When I got these home, I took a smallish (about 6 inches / 15 cm square) clear plastic container, washed it, filled it with vermiculite, and then added water to the vermiculite.
I let the vermiculite and water sit for a minute, and then dumped out the excess water (holding the vermiculite back with my hand).
Then I held the frond above the wet vermiculite and brushed the spores off onto it with my fingers.
I unfolded the toilet paper with the Asplenium spores, and peeled it down to a single layer of paper, and set that down on top of the vermiculite too.
Then I replaced the top back on the tray, stuck it in an out-of-the-way spot where it would be protected from temperature fluctuations and get lots of light (artificial, in this case), and waited.
And now I have this:
It's not, I know, the most exciting image ever. But those little green spots? Those are spores that have become gametophytes.
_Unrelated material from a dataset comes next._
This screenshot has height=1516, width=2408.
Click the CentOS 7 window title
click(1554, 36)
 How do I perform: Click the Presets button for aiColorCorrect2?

This is encouraging.
Ferns have a very roundabout life cycle, where the spores hit the ground and, under the right conditions, develop into small "gametophytes," which are photosynthetic and exist only to form eggs and sperm (yes, each gametophyte produces both, though usually at different times, so as to avoid self-fertilization). The eggs stay put, but the sperm travels across the moist ground looking for an egg to fertilize. If it finds one, then the two combine to form a new sporophyte, which is the ferny-looking thing that most of us know as a fern. (Though the gametophytes are just as much ferns as the sporophytes, of course.)